Wells Fargo: Fed officials will want to see the next few months’ indicator performance to better assess the underlying growth trend following the weak first quarter and to gauge whether their outlook of firming GDP growth for the remainder of this year and next remains intact. Shaking off the transitory factors of winter weather and the port disruptions, we believe a moderate rebound is in store for the second quarter as growth in consumer spending and business fixed investment should pick back up. We doubt there is enough time for the economy to rebound in a convincing enough way for the Fed to move in June, but there is still plenty of runway left between now and September. The critical question for the Fed now is how much of the first quarter’s weakness was transitory and how much is longer lasting. This puts more weight on upcoming data, which will soften or harden the Fed’s resolve.
Rabobank: The FOMC statement gave a balanced assessment of the current economic slowdown and the Committee remains very much in a data-dependent mode. However, the balanced and cautious tone in the statement is a far cry from the optimism and (over)confidence that we have seen in previous statements. This suggests that the large majority of doves in the Committee is in no hurry to hike and instead is waiting for solid evidence that the economic recovery can actually deal with a rate hike…The impact of the dollar appreciation is not only holding back economic growth, but also core inflation. Ironically, the strength of the dollar is for a large part caused by expectations of the Fed’s monetary tightening. What’s more, an actual rate hike could lead to further appreciation, giving US exporters hardly any time to adjust to their loss in competitiveness and keeping down core inflation. A premature rate hike would slow down the return of inflation and unemployment to their targets. Therefore, we continue to expect the Fed to delay the first hike to the final quarter of the year.
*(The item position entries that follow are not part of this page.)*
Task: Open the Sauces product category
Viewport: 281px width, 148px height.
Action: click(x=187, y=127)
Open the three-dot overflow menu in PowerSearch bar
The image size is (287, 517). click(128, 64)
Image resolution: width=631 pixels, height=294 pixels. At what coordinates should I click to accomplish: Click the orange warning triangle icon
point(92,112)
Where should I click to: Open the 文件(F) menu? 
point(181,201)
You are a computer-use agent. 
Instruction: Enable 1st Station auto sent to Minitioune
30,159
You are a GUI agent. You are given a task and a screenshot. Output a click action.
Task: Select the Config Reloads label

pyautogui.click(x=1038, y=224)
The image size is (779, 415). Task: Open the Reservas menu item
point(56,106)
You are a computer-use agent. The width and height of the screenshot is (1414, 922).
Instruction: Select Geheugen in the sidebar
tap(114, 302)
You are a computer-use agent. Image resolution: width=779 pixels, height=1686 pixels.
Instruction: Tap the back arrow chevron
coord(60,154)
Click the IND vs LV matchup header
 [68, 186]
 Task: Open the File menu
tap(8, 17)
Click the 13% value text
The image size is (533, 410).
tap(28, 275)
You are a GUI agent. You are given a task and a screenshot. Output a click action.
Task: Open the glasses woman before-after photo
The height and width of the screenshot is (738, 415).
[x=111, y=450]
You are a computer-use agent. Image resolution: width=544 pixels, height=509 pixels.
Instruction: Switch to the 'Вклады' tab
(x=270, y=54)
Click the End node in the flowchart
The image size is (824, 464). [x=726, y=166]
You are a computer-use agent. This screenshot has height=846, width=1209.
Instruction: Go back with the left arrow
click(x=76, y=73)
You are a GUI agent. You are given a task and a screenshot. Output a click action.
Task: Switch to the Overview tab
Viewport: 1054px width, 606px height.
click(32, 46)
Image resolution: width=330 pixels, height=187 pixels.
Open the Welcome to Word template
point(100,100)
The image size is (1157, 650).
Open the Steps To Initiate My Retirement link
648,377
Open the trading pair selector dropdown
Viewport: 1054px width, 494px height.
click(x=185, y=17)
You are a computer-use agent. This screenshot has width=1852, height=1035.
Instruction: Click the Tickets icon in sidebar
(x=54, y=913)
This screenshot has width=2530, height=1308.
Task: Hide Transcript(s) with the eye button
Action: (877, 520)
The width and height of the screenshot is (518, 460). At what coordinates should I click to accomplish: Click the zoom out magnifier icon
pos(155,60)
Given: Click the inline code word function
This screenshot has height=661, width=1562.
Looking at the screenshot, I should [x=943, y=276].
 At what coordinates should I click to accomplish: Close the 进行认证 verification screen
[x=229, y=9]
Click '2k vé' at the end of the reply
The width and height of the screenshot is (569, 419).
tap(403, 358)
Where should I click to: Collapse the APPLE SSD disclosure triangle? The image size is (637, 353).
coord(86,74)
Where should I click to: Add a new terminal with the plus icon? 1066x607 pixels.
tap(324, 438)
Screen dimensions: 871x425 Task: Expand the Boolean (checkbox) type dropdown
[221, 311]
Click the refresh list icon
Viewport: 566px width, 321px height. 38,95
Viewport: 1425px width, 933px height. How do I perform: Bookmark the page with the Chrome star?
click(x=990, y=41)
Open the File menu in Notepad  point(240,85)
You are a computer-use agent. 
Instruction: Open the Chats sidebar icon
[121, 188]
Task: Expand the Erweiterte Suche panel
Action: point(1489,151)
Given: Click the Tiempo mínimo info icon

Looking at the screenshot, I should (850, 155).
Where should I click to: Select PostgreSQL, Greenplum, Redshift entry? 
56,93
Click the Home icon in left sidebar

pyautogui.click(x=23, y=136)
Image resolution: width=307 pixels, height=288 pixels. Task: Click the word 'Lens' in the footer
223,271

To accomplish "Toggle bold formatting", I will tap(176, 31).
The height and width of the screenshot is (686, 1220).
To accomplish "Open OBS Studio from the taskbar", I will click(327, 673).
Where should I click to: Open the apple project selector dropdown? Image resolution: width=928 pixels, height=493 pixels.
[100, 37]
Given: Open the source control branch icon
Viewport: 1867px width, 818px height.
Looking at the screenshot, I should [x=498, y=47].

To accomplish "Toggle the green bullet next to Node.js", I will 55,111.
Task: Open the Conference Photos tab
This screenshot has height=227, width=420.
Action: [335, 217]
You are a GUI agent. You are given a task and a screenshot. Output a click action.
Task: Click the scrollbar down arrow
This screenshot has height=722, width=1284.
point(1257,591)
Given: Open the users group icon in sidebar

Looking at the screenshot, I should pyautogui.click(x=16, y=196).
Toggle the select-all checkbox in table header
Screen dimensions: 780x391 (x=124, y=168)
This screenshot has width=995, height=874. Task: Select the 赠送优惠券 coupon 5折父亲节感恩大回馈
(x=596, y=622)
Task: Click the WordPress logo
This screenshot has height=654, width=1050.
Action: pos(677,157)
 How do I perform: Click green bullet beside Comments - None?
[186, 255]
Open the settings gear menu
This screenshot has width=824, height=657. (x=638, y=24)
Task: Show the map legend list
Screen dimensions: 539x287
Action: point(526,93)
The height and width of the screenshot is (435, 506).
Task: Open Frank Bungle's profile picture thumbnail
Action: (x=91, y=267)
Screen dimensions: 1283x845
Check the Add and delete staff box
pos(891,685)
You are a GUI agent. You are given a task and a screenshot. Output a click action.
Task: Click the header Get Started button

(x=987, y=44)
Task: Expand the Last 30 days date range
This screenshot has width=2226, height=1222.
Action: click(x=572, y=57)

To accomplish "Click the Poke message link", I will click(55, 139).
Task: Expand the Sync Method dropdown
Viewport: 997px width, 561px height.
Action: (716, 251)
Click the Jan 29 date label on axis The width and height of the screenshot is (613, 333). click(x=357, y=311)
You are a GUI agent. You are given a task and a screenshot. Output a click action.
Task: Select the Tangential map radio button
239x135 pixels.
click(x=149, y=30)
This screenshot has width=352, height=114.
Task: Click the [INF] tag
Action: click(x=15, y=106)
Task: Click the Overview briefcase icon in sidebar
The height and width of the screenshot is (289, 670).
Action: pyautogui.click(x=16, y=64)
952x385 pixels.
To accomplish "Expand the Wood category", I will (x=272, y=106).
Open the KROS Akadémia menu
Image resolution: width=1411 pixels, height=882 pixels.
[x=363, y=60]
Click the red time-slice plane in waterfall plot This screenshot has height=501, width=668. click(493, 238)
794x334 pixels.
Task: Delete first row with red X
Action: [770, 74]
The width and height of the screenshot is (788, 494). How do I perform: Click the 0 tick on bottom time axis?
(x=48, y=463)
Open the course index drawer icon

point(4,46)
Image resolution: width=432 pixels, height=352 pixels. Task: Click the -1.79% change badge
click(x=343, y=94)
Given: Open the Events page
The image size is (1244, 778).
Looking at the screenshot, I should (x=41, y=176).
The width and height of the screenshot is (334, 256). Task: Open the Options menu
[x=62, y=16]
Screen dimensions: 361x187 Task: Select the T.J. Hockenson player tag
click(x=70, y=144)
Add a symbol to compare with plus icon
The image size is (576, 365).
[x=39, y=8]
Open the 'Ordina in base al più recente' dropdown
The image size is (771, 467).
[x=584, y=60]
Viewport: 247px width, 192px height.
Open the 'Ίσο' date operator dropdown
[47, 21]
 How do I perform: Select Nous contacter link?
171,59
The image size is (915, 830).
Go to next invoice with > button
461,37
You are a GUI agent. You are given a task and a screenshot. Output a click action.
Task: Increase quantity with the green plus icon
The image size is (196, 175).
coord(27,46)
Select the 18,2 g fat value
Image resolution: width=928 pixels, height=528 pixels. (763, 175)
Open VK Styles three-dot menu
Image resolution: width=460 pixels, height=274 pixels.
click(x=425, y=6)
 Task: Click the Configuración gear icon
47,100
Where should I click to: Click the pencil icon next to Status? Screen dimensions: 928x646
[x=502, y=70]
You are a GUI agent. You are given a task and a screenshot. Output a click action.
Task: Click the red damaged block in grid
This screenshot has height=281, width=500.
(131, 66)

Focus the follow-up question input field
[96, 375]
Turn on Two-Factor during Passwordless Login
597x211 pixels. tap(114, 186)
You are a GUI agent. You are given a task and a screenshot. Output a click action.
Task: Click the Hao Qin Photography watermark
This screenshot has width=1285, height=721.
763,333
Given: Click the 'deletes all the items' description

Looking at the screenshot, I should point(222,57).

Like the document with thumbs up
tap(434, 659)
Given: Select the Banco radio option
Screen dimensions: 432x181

Deutsche Bank: FOMC statement was balanced and largely as expected. No meaningful slant in either direction that surprises. Only tilts toward not being as dovish as some may have suspected come in: 1) econ “slowed during the winter months, in part reflecting transitory factors” This could equally also be taken as more hawkish since it also infers that some of the slowing is for real/more permanent. More relevant 2). “households’ real incomes rose strongly, partly reflecting earlier declines in energy prices.” This reflects the 6.2% gain in real disposable income in Q1. All other comments fit with the acceptance that the economy has slowed albeit again partly because of transitory factors. They have also not wanted to completely kill off any prospects of a June tightening as they did with the April meeting, but clearly have not wished to tamper with current market expectations that suggest that probabilities of a June tightening are now negligible.